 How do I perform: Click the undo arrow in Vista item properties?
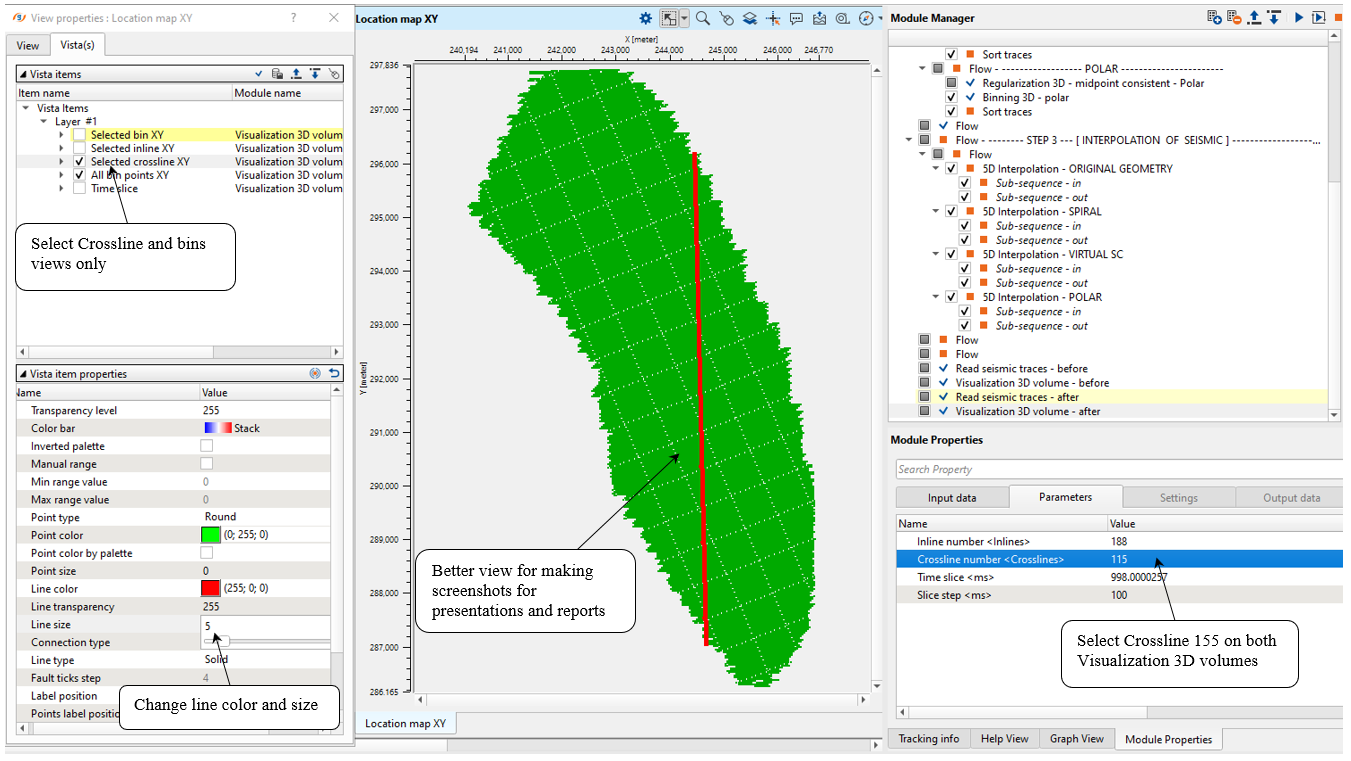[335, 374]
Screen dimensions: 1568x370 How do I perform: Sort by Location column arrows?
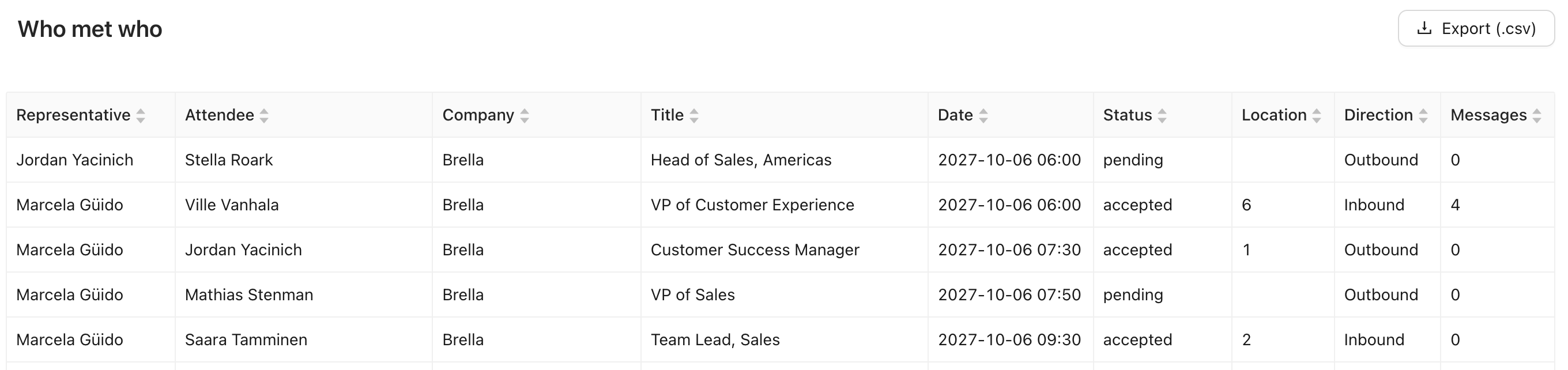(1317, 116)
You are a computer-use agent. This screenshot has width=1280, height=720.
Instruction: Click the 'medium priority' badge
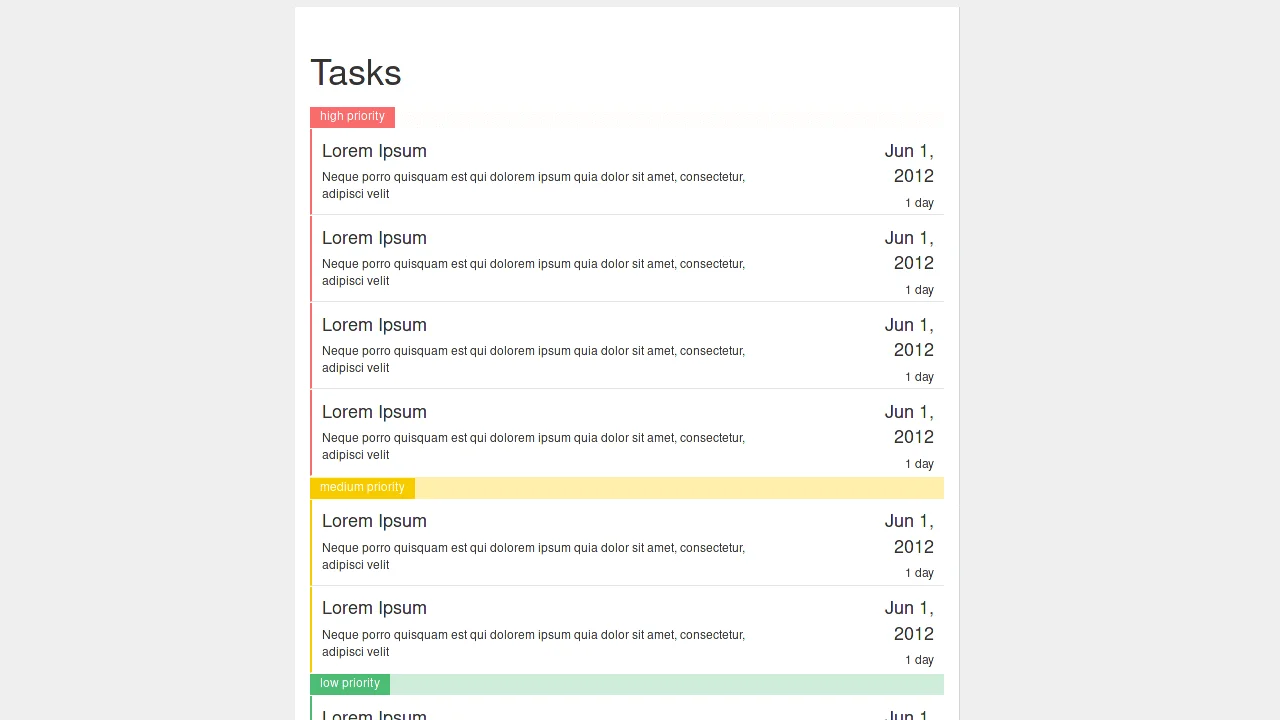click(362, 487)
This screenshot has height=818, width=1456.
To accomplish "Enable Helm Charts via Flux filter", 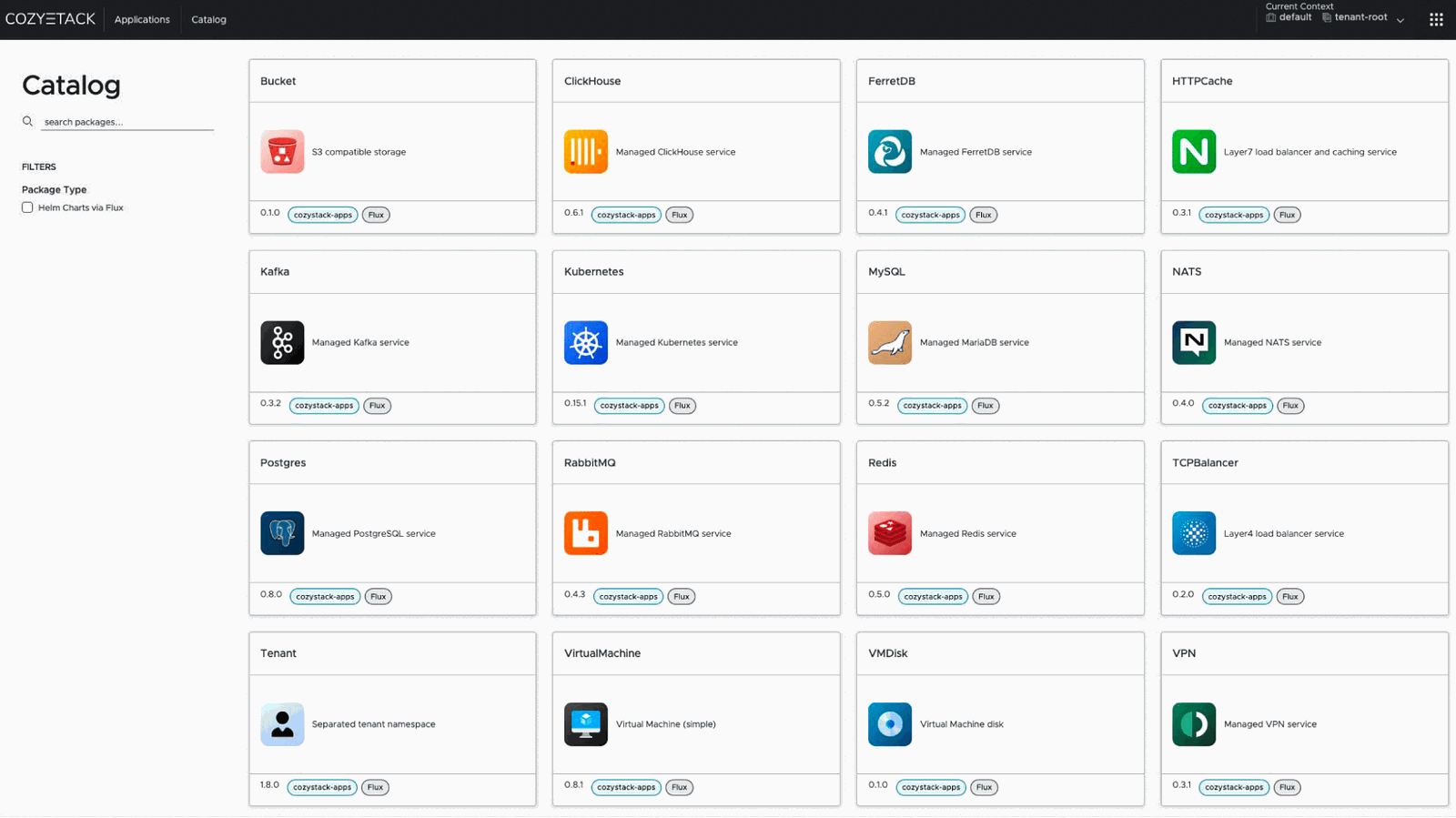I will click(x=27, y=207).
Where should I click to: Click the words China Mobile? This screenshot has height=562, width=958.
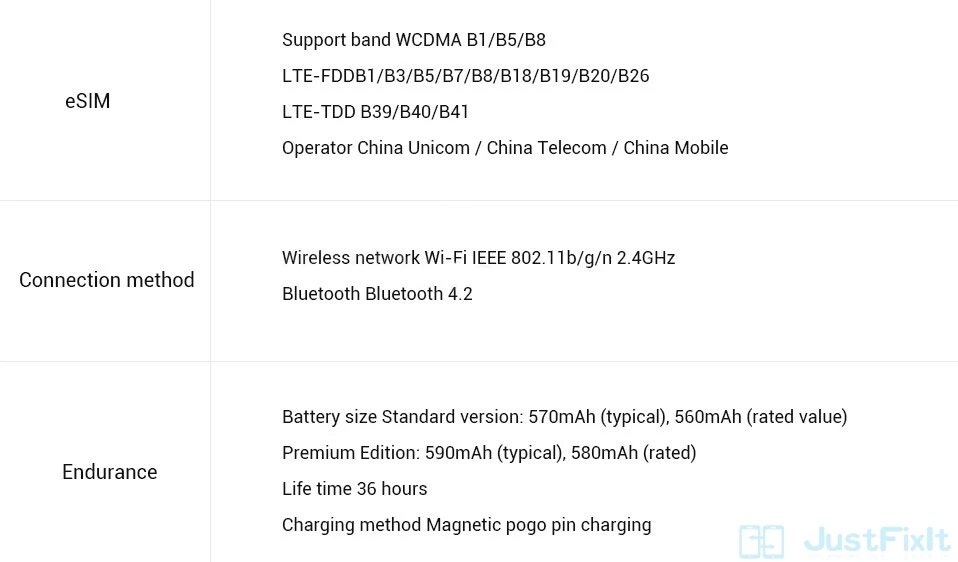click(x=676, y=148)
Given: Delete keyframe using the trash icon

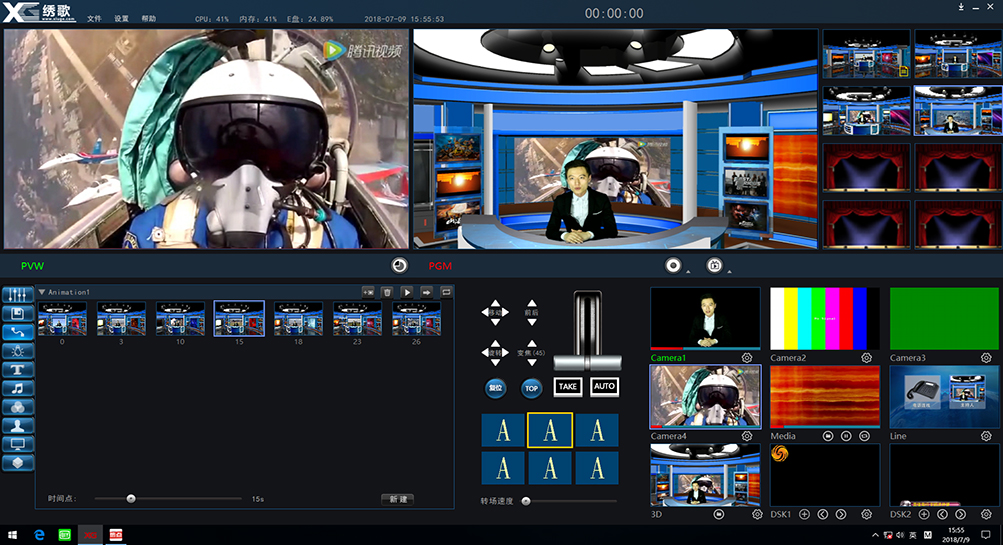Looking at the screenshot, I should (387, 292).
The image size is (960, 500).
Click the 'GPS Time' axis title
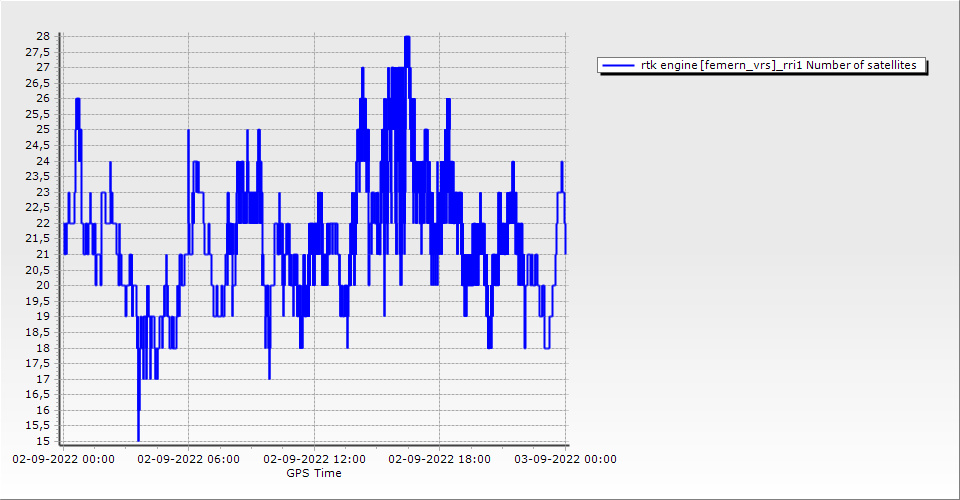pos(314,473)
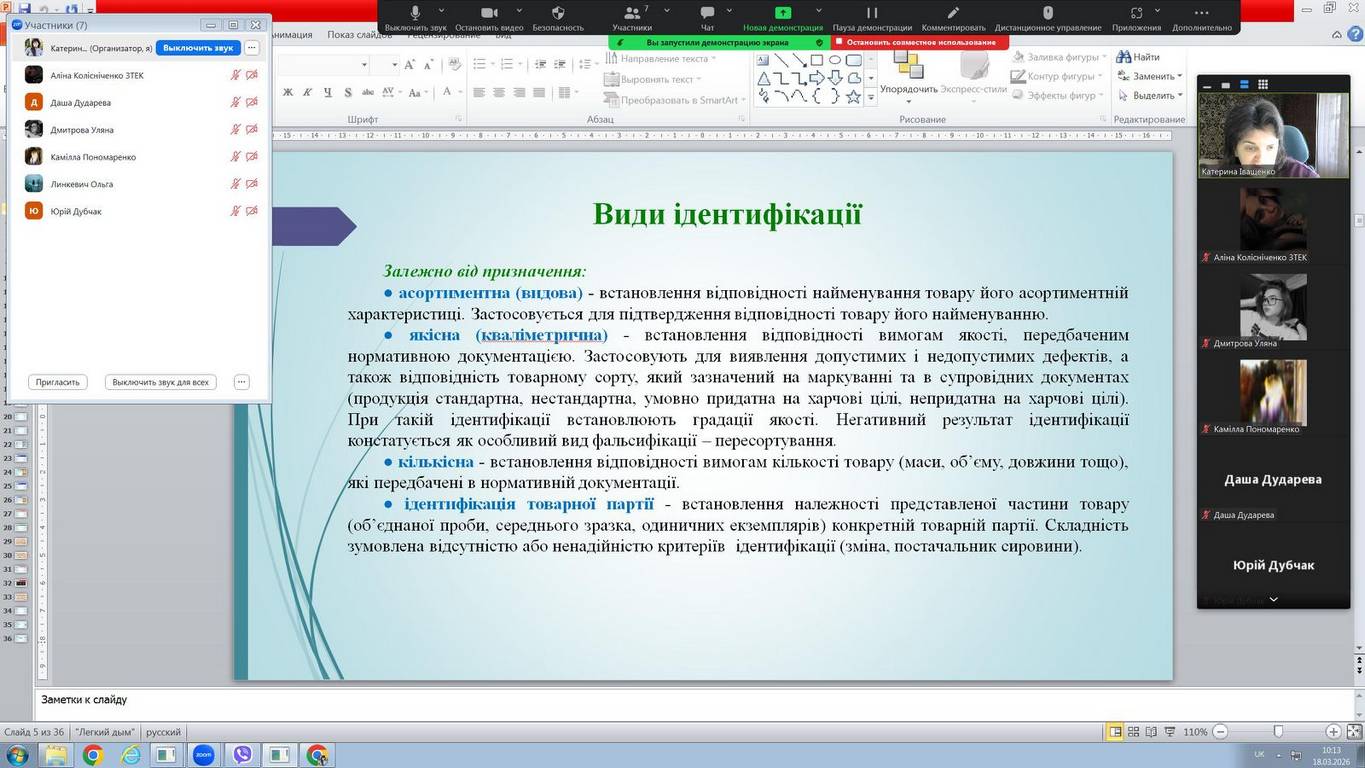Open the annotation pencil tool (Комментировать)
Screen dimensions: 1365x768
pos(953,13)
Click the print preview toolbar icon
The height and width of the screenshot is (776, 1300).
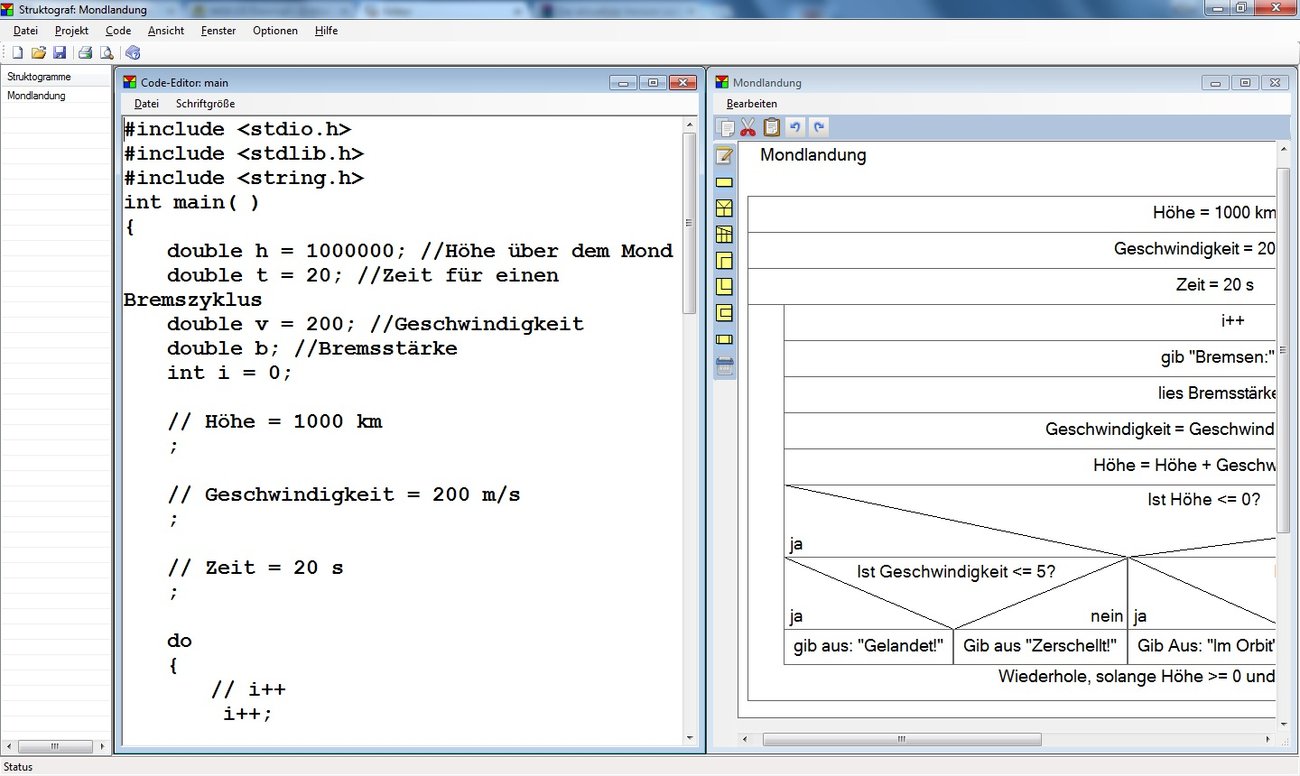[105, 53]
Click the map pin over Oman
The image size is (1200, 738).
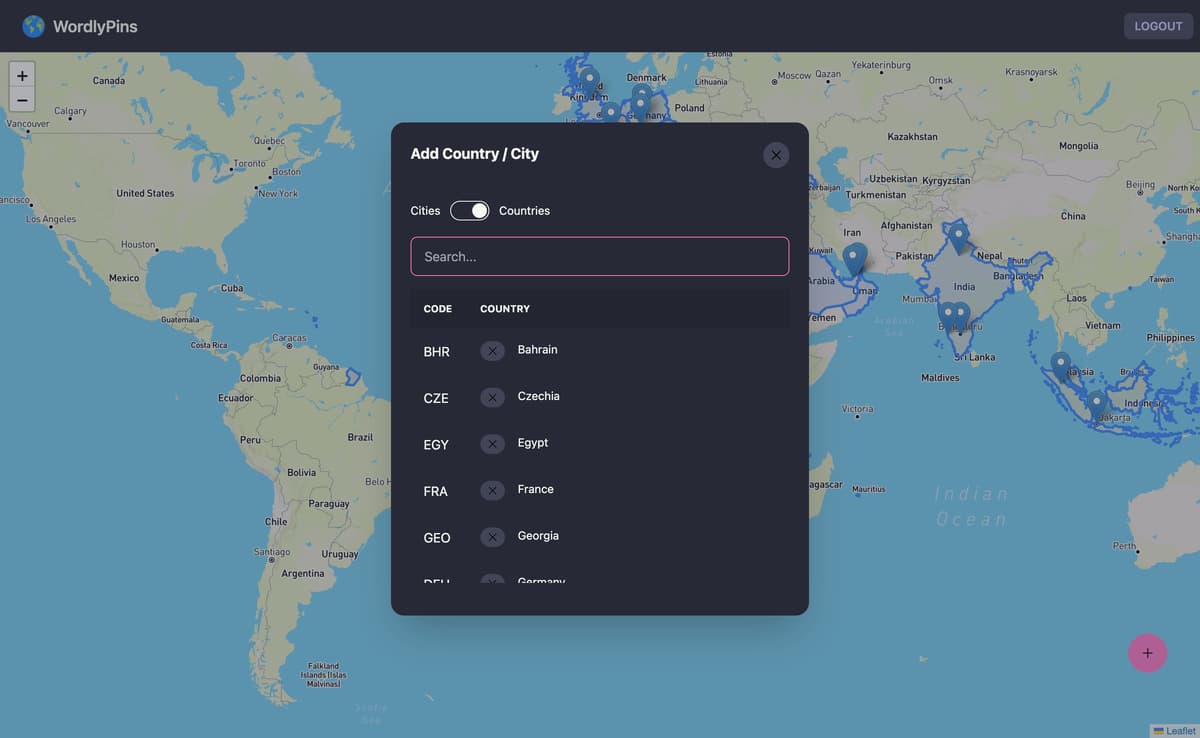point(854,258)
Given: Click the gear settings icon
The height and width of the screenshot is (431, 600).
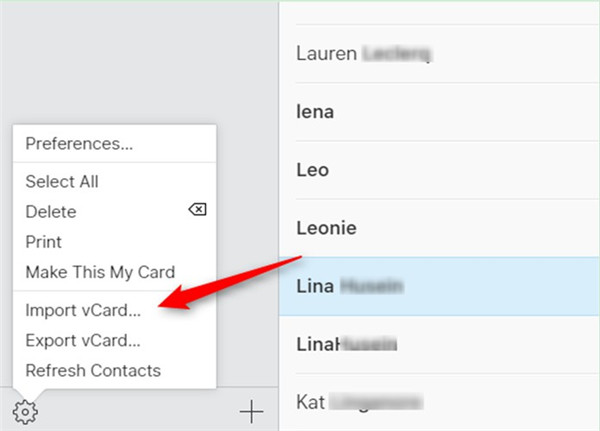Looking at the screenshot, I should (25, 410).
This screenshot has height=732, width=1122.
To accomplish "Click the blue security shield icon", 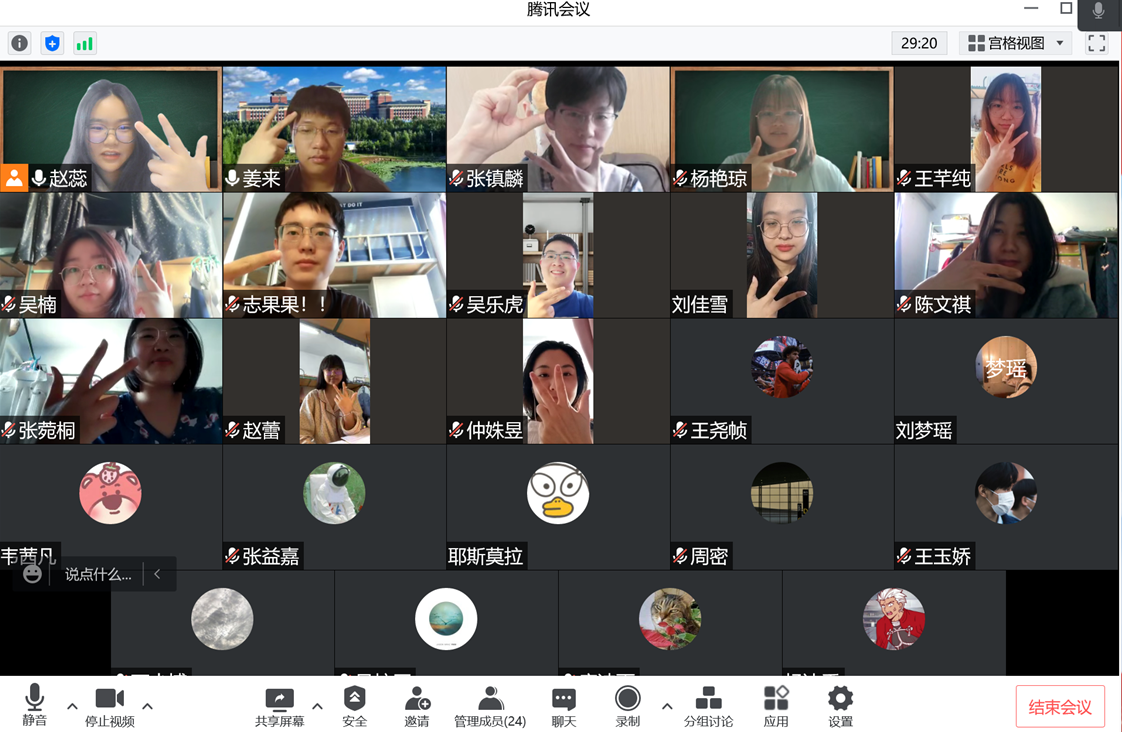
....
Work request ▸ Copy nothing outside the span: please output the lines from the one with "Click the map pin over Oman" through the end of the entries above, and skip the pictures.

Answer section ▸
Click the map pin over Oman
The image size is (1200, 738).
point(854,258)
Given: Click the gear settings icon
The height and width of the screenshot is (431, 600).
Looking at the screenshot, I should (25, 410).
This screenshot has height=732, width=1122.
To accomplish "Click the blue security shield icon", 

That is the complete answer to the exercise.